> **Information given**:

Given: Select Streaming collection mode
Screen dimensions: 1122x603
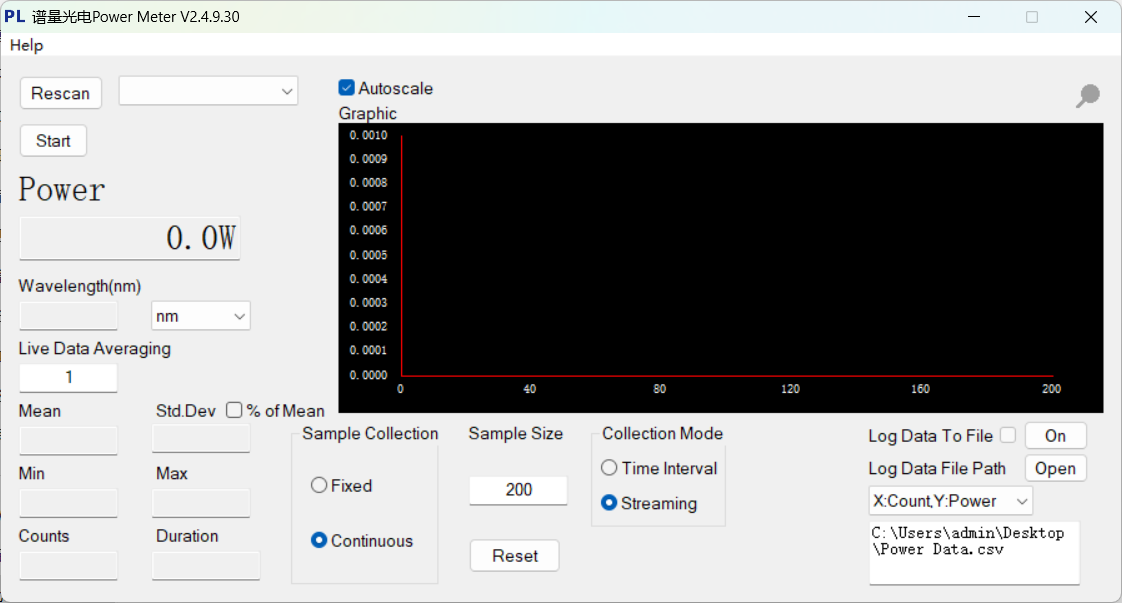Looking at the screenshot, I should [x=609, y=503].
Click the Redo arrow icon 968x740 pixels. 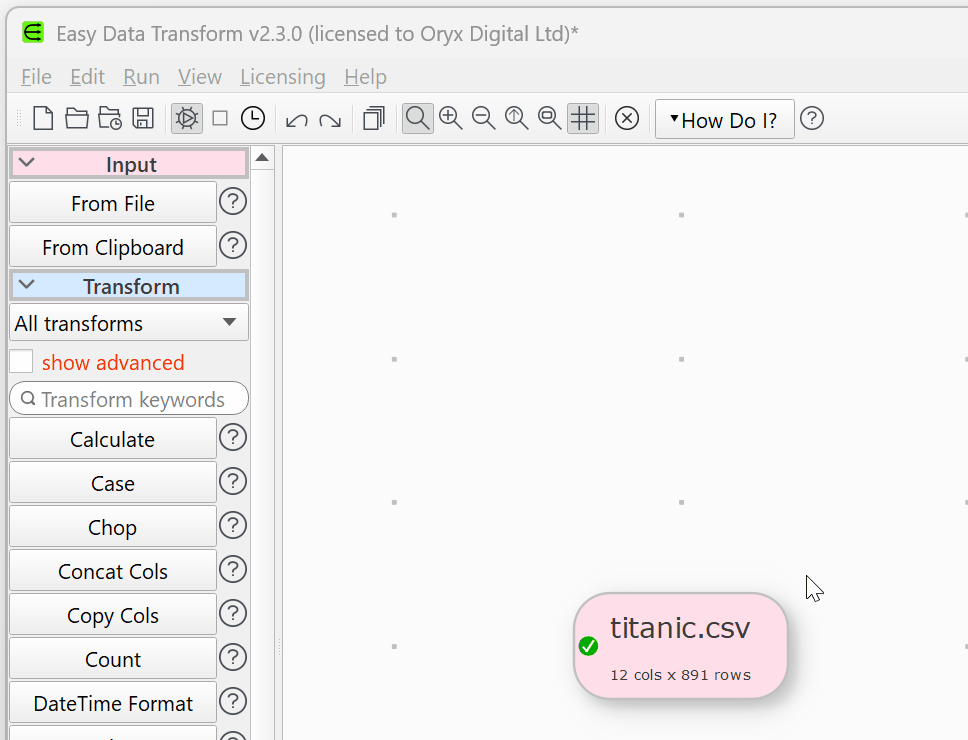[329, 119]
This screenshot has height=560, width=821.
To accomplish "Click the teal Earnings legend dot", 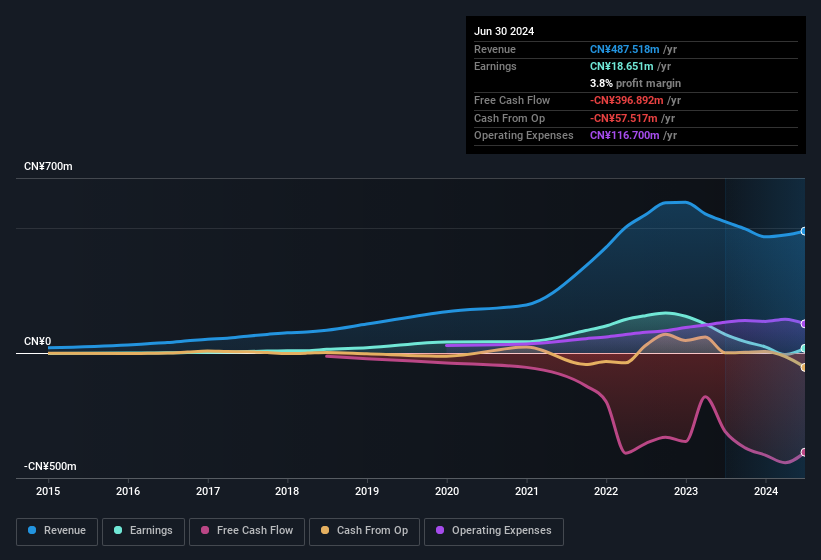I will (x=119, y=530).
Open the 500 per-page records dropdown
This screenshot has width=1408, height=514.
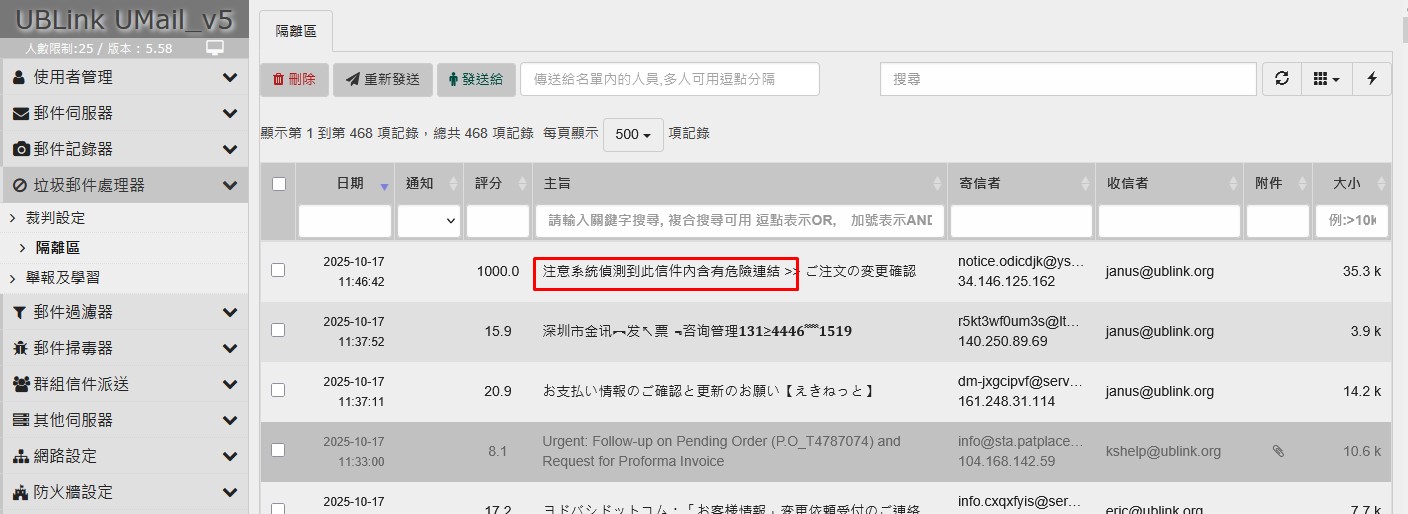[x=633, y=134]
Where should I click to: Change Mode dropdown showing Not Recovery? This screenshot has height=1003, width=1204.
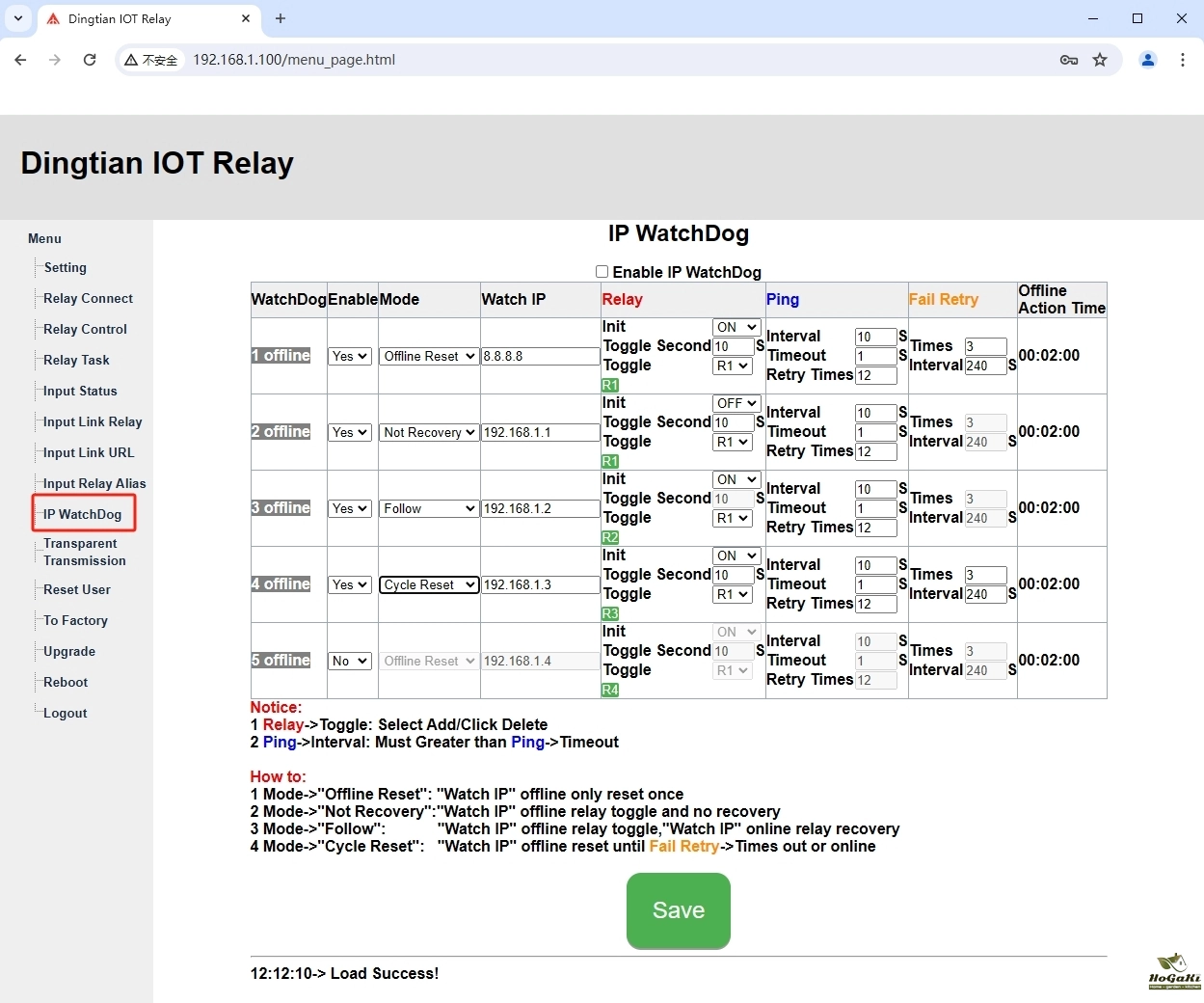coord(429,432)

> **What the exercise asks**: Once the line containing "This screenshot has width=1408, height=514." is found, write it out exactly along with every line after it through the end of the listing, excluding pictures.

> **Solution to this task**:
This screenshot has width=1408, height=514.
[x=633, y=134]
Where should I click to: Change Mode dropdown showing Not Recovery? This screenshot has height=1003, width=1204.
coord(429,432)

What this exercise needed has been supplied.